L'homme arrive, m'invite à partager son repas, c'est un professeur. Je tends la main à la femme pour la remercier, elle fait un saut de cabri en arrière. Le con. "Ismilii, ismilii !"
Retrouver le goudron, c'est retrouver la civilisation.
A Atar un journaliste m'aborde, veut écrire son article, mais moi je veux juste me laver, manger et dormir.

Un groupe se forme, l'un d'eux me propose l'hospitalité. Salek a 22 ans, ça rapproche, et un coeur d'or. Je le vois s'activer, la poussière vole, il m'ammène un tapis, m'aménage une chambre et file faire les courses. Il est cuisinier. Il se surpassera. "Si j'avais eu de l'argent, je t'aurai acheté un dessert".
Le soir on déambule dans Atar. Bob Marley dans la rue, "One Love".

Le lendemain, je quitte un ami. Cap sur Nouakchott, à 480 bornes. Une voiture m'arrête. "Tu veux voir un suisse qui fait le tour du monde à vélo depuis 7 ans?!?"

Enfin une rencontre avec un vrai voyageur, ni écrasant, ni amer, ni morose! Claude a 40 ans, chevauche son "Yak" de 80 kilos depuis bientôt 7 ans, a roulé 113 000 kilometres sur les 5 continents. Voilà pour les chiffres. Pour le bonhomme, c'est un type droit, ouvert et chaleureux. Moi qui comptait filer aujourd'hui sur Atar, c'est foutu. On passera 6 jours ensemble à parler voyage (le site de son voyage : www.redfish.com/yak).
Dans quatre mois il retourne dans son pays, la Suisse.

Lui remonte vers le nord, moi je descends vers le sud, alors on va décider de partir ensemble à l'est, direction l'oasis de Chingetti et de revenir. On loge chez Sid-Ahmed, un taxi ancien chamelier qui s'est reconverti dans le tourisme. Il a travaillé 11 ans en Russie et a divorcé 7 fois. Avoir voyagé lui a plus ouvert l'esprit que ses contemporains, il semble plus lucide sur son pays.

Chez lui, une tribu de jeunes filles vont nous tenir compagnie pendant cette semaine.
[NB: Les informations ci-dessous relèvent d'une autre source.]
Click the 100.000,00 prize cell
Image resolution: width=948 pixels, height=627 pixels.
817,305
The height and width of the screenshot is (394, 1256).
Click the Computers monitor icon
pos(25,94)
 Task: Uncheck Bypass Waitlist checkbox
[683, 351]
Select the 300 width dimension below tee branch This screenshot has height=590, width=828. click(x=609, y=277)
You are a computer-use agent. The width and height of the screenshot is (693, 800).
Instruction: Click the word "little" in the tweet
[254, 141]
Ces rencontres laisseront des traces et imprimera un tournant décisif dans ma vision du monde arabe dans lequel je baigne depuis un mois et demi.

Jusqu'à présent tous mes rapports étaient en effet avec des hommes. Et la vie que mêne l'autre moitié est autrement plus dure à regarder. Un soir, sous la tente familiale (tous les mauritaniens ont une tente dans leur jardin dans laquelle ils passent plus de temps qu'entre leurs murs, habitude de nomades)
Sid-Ahmed aura cette phrase qui cristallisera ce que nous constatons depuis longtemps : "Je n'ai pas vu d'Amour en Mauritanie".
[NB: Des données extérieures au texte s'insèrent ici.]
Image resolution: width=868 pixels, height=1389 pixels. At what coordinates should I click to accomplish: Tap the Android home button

Le Ramadam a commencé, les repas se prennent à minuit ou 1H du matin. Quand les hommes ne trainent pas dans les environs, les filles retournent les jerricans, entament des rythmes endiablés de tam-tam, chantent et dansent avec nous. Les barrières tombent, il n'est plus question de mettre un objet entre le corps d'un garçon et d'une fille assis côte à côte, certaines se hasardent à nous toucher les cheveux, elles fument, se lâchent, font peur aux quelques garçons présents qui condamnent tous leur feminité et leur joie de vivre.
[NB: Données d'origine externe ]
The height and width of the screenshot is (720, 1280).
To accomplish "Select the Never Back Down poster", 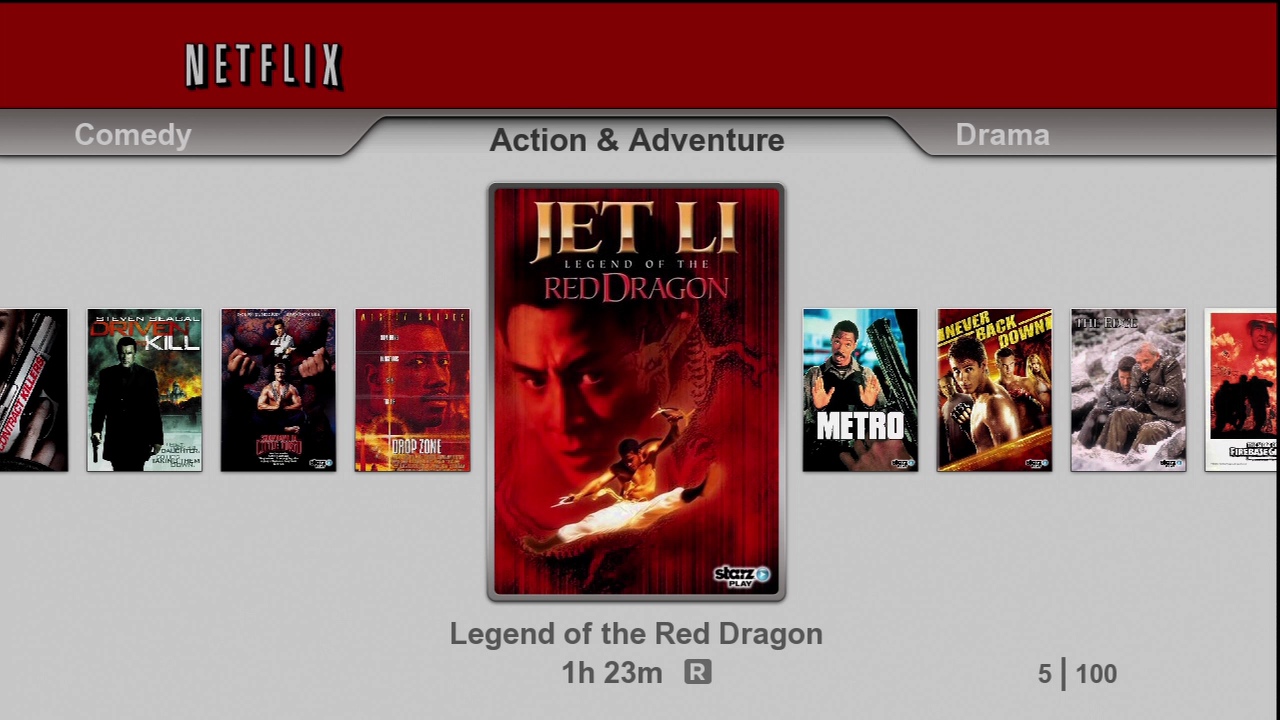I will [x=994, y=390].
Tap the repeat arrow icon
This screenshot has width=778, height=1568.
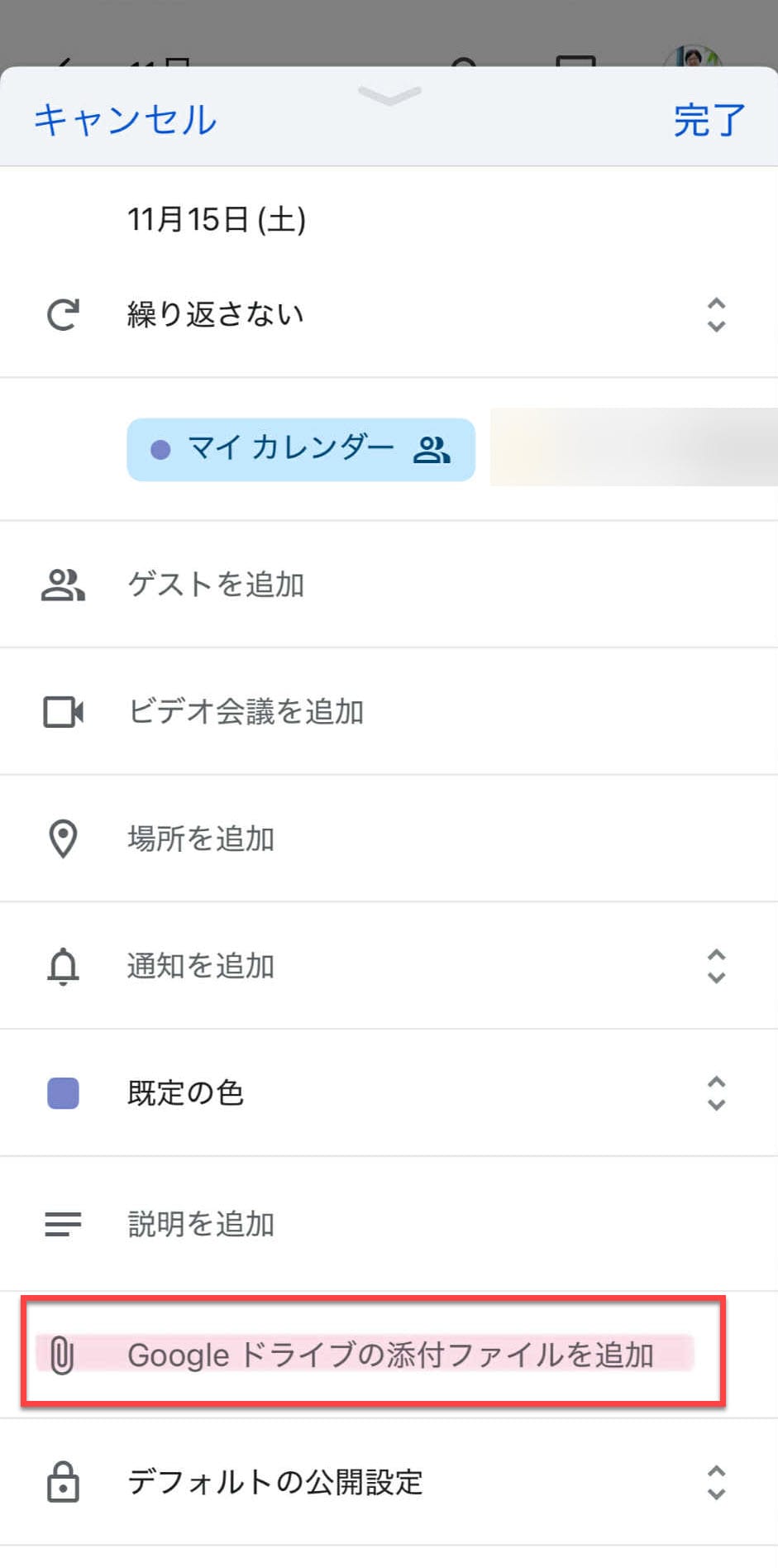[x=63, y=314]
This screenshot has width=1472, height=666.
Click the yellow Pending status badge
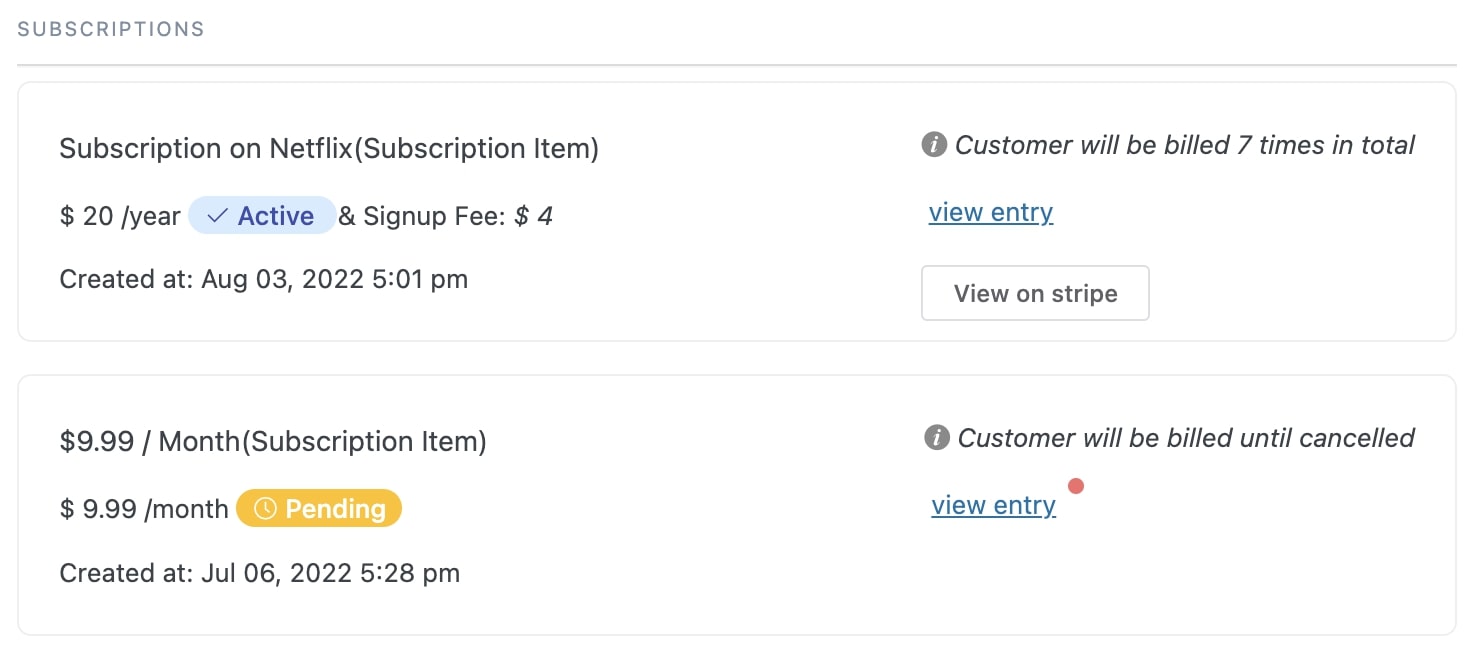pos(319,509)
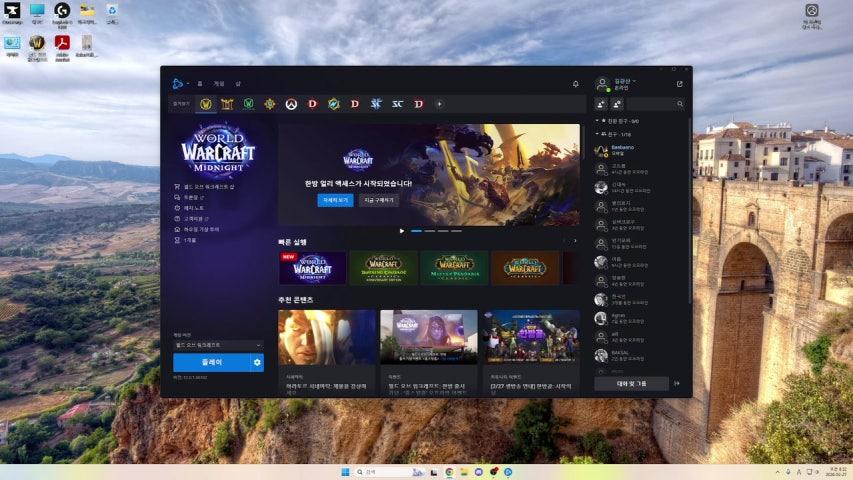This screenshot has width=853, height=480.
Task: Collapse the favorite friends group header
Action: click(x=598, y=120)
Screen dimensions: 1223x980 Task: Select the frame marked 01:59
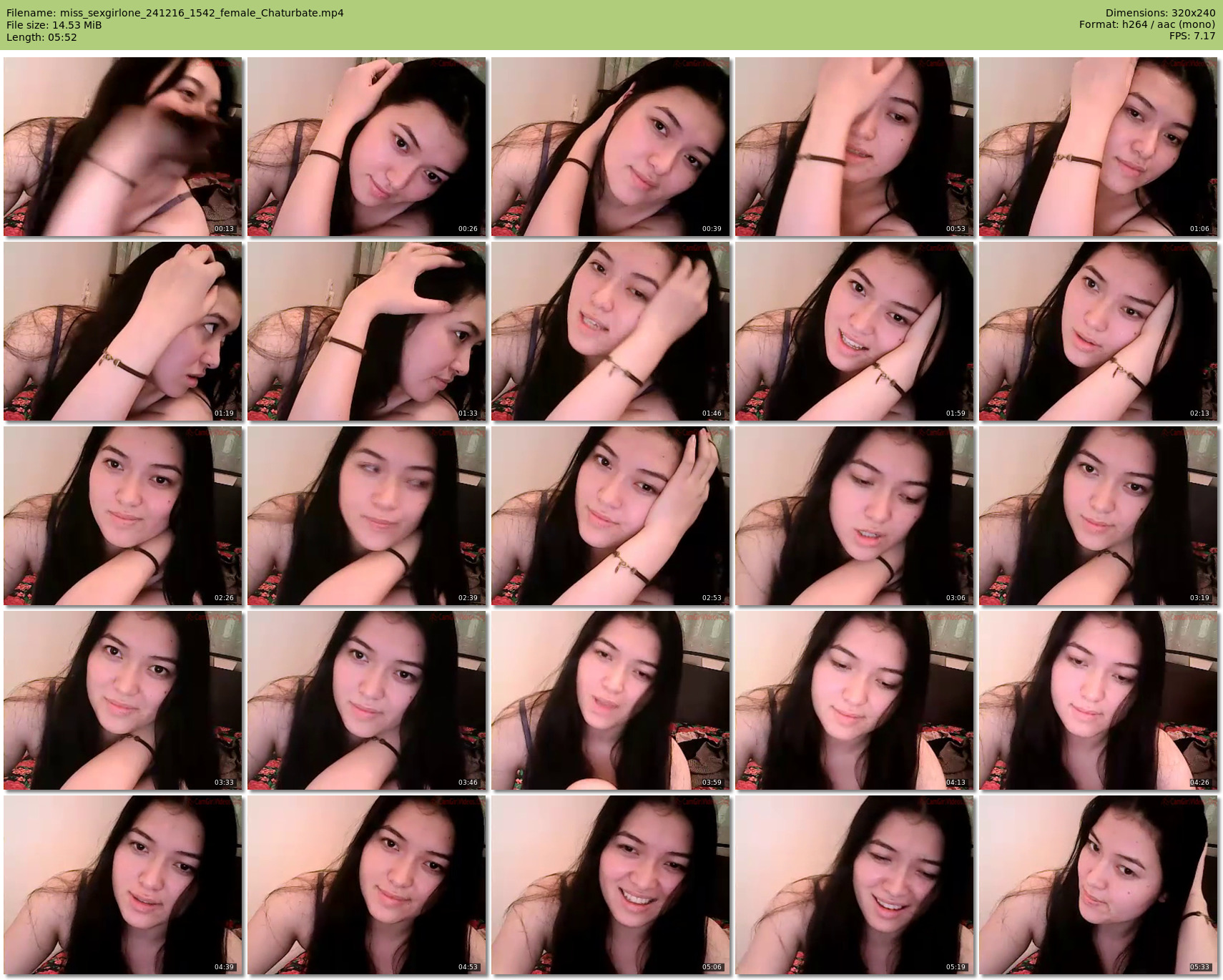[x=855, y=331]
Puis un flic revient, tout rentre dans l'ordre, les voiles ressortent et le tam-tam cesse. Je quitte Sid-Ahmed et sa tribu avec regret, Claude m'accompagne jusqu'à Tergit, bon retour à toi mon ami et à la prochaine à Genêve.

Sur la route de Nouakchott, une famille de chameliers m'invite à passer la nuit sous leur tente. Ils se mettent en tête de me convertir, me rebaptisent Ahmed Tayyb, je récite la profession de foi coranique. La lune est pleine et éclaire le sable blanc, je déambule entre les tentes, un vieux me fait réciter "Euchadou ella ilaha ilalla ou euchadou eneu Mohamedeun rassoul allah".
Ca peut toujours servir.
Il est heureux. Il ira au paradis. Il me parle du monde visible et du monde invisible, du paradis et du diable.
Ce campement de 400 tentes à 80 kilomètres de Nouakchott est dans une impasse. Ils n'ont pas d'eau pour vivre et qu'une voiture pour le ravitaillement à la capitale.
Ils m'implorent de contacter une ONG française pour installer des citernes et mettre en place d'urgence un service de ravitaillement en eau. Leur campement est en train de mourir. Je suffoque.
L'Afrique commence a me vider, la vie, la bouffe, la chaleur, les derniers kilomêtres avant Nouakchott sont indescriptibles, brusquement je n'ai plus de force, mes jambes refusent de pédaler, le thermomêtre affiche 50 degrés, j'ai des envies de mer, envie de fuir, et je m'effondre à Nouakchott.